··· Task material
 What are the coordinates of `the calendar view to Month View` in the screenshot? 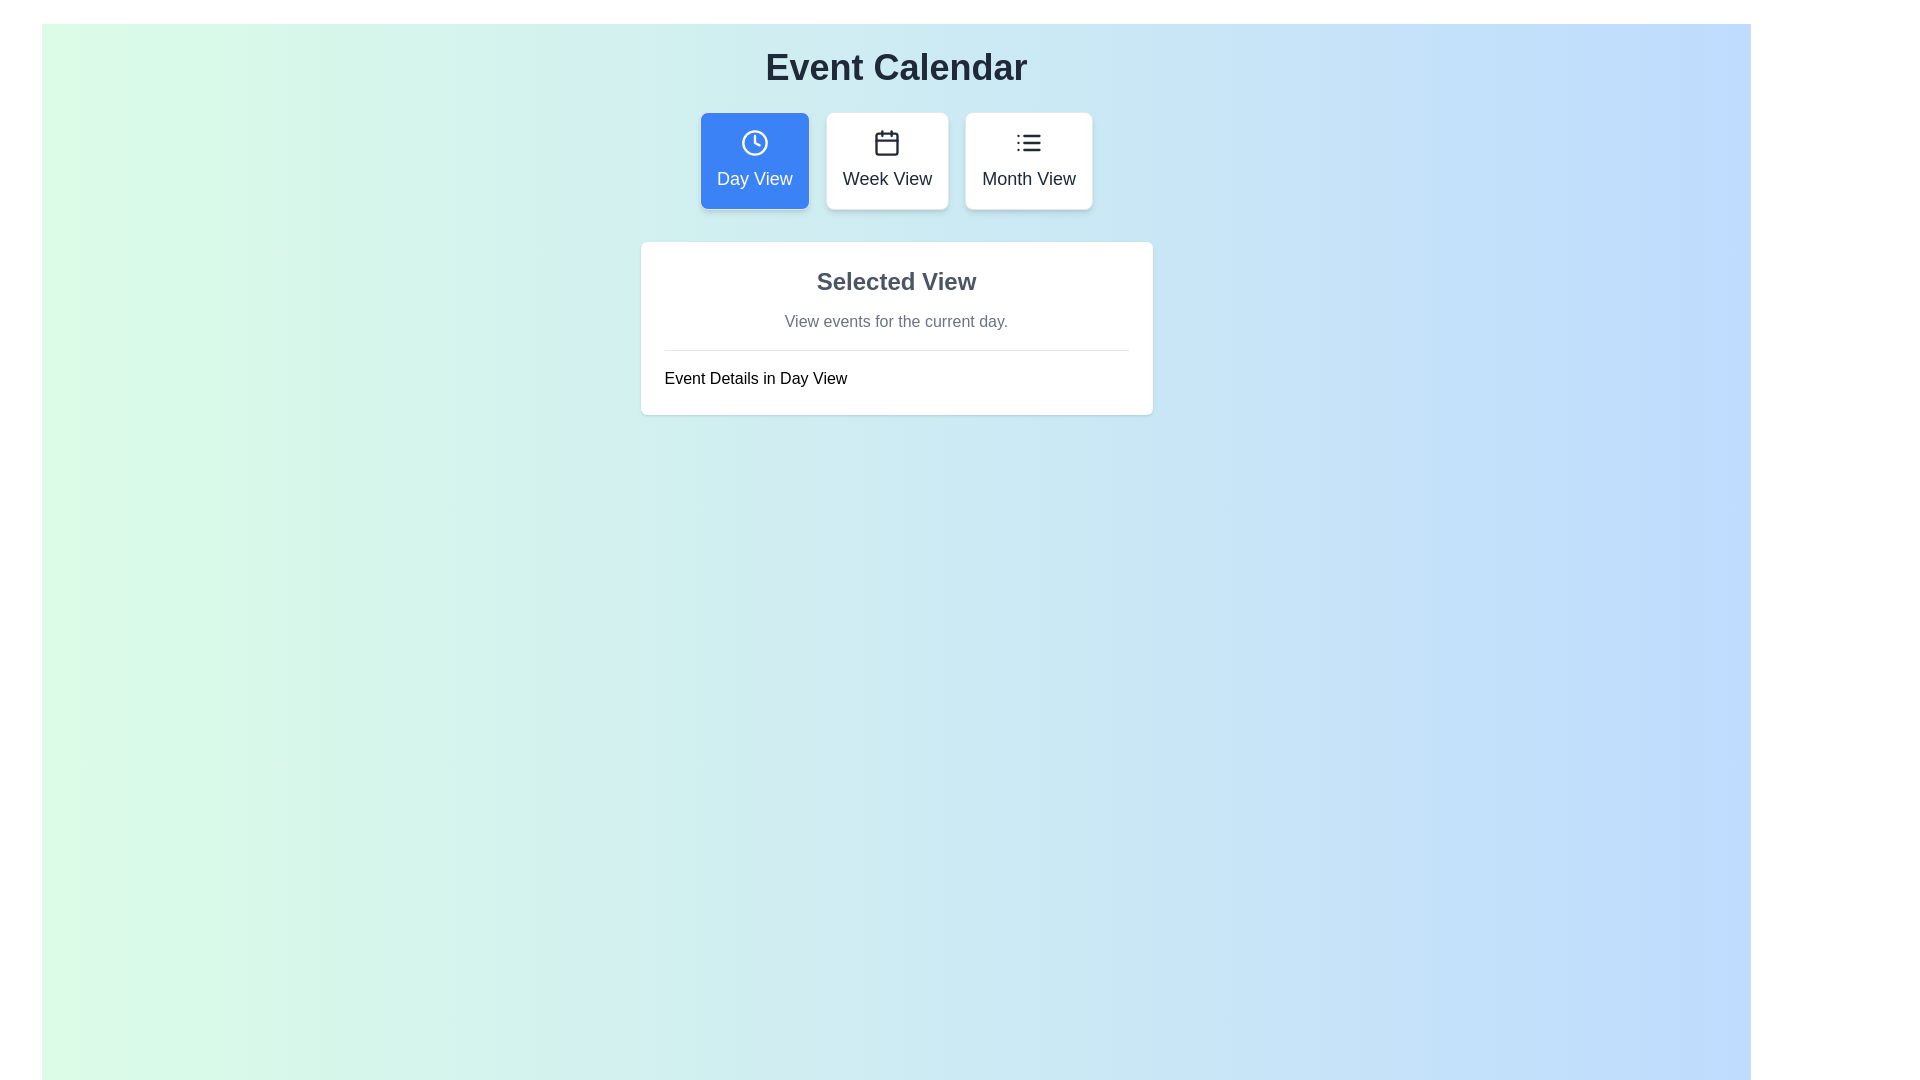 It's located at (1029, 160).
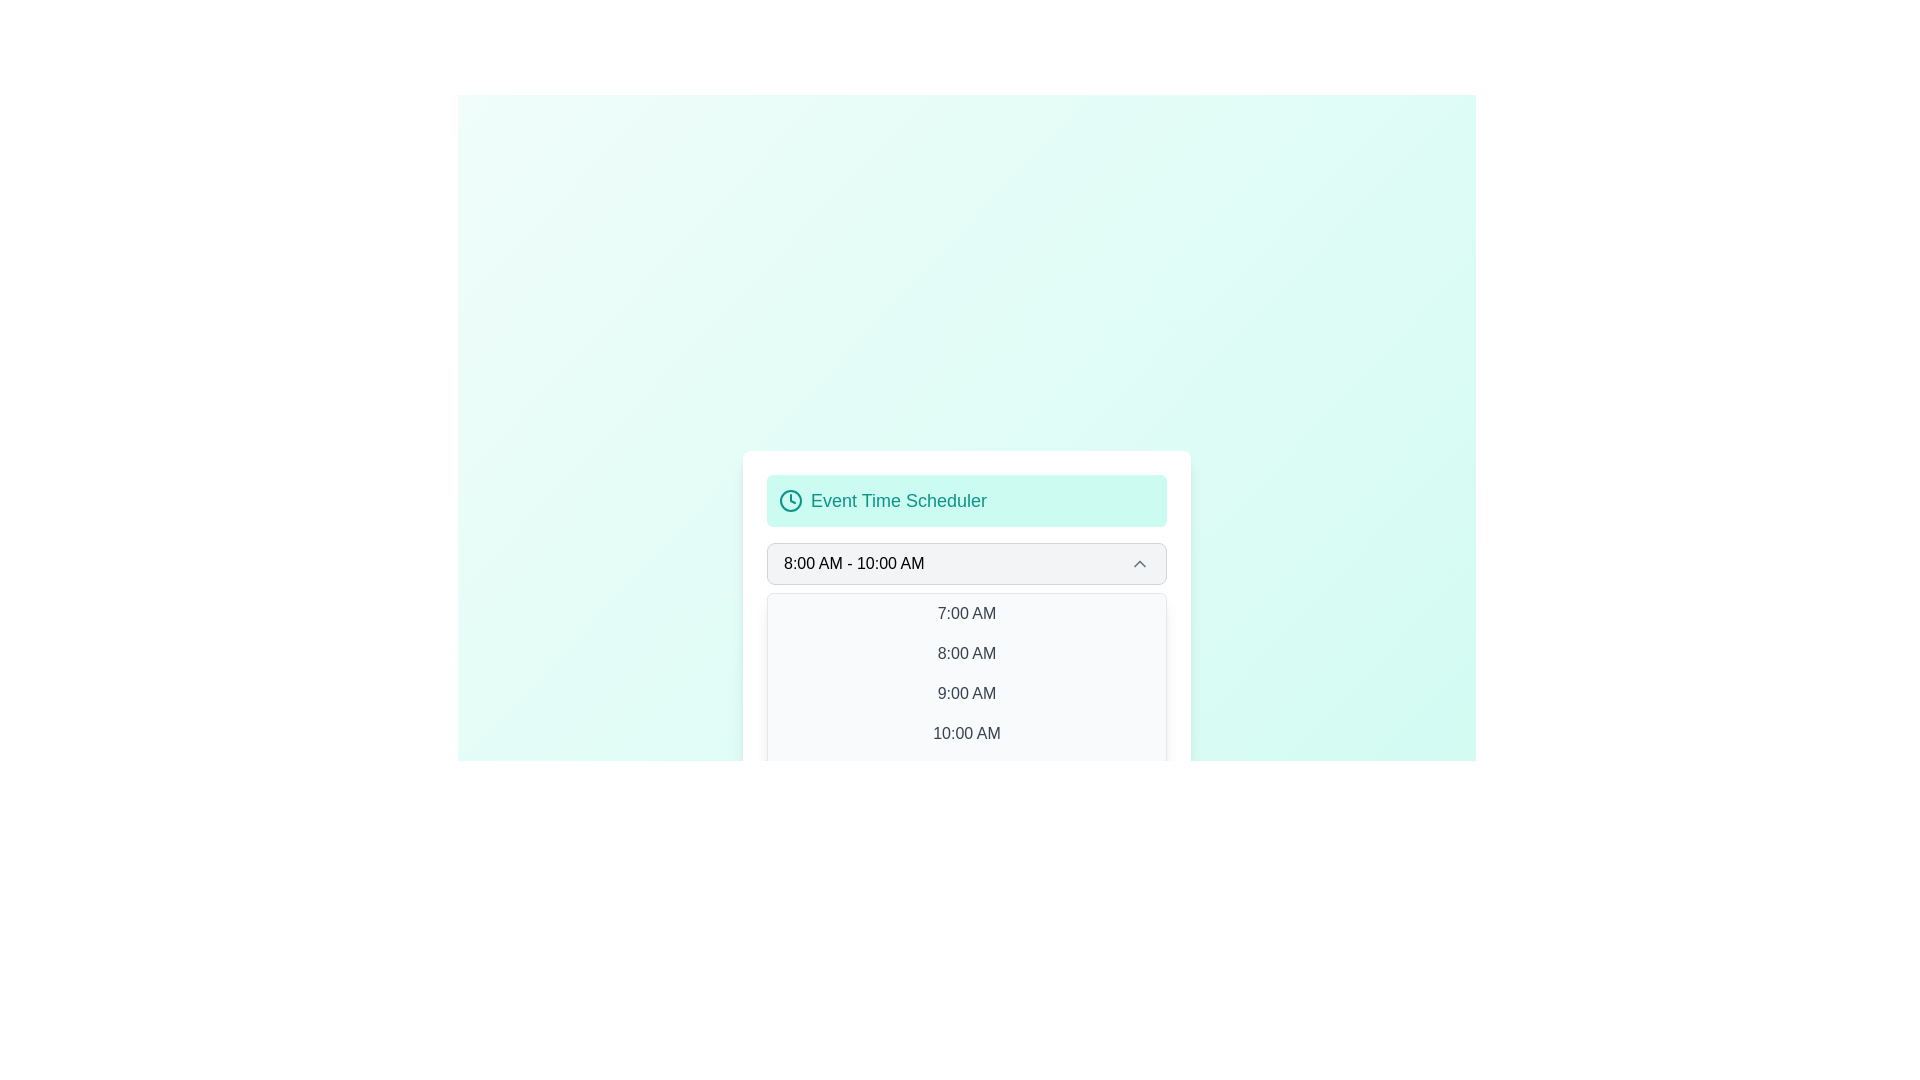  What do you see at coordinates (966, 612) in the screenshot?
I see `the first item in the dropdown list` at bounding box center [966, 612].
······
··· Task material
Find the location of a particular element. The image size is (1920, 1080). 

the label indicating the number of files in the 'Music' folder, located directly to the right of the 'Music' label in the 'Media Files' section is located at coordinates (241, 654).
······
In the listing above, lay out everything from the line containing "Find the location" down to the line containing "the label indicating", both ends included, as a JSON list of strings with one string per line and no blank lines.

[
  "Find the location of a particular element. The image size is (1920, 1080). ",
  "the label indicating the number of files in the 'Music' folder, located directly to the right of the 'Music' label in the 'Media Files' section is located at coordinates (241, 654)."
]